With the slow death of traditional oyster harvesting, off-bottom aquaculture, through which oysters are grown from seeds in cages, has been a big focus. Now, those in and around the industry are forming a collaboration to make sure the path to success is much easier.

“If we’re going to meet the demand, the growing demand required by a growing human population, it has to come from aquaculture,” said University of Southern Mississippi professor Dr. Reg Blaylock.

While the practice has been around for a little while, it’s not been seriously considered as a savior for the industry.

But attitudes are changing. Terry Boyd grew up in an oystering family. Now he has his own aquaculture business.

“I do feel that tradition is dying, but we’re kind of bringing it back to life in a more profitable manner, I guess you can say,” he said.

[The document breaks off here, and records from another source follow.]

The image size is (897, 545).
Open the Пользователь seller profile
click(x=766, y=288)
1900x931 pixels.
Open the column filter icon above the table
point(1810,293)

What’s helping is a new collaborative program called Supporting Oyster Aquaculture and Restoration, operated through the Nature Conservancy/Pew Charitable Trusts and facilitated by The University of Southern Mississippi’s Gulf Coast Research Laboratory.

Thursday’s initial meeting to form a Gulf Coast shellfish growers association drew about 40 participants representing growers, processors and academics.

“If the industry is going to grow and be the dynamic economic engine that we think it can be, it requires input from all these people,” Blaylock said.

That includes people like Mike Arguelles who is another convert from the old tradition.

“I always liked harvesting oysters and this was exciting because it’s so different from the natural reefs on the bottom,” he said. “A lot of rules have changed. One of them, which is most exciting, is that there’s no size limit.”

And Blaylock is hoping the excitement can create a support system for a new old tradition.

“We hope that what we do today, will be talked about 100 years from now,” he said.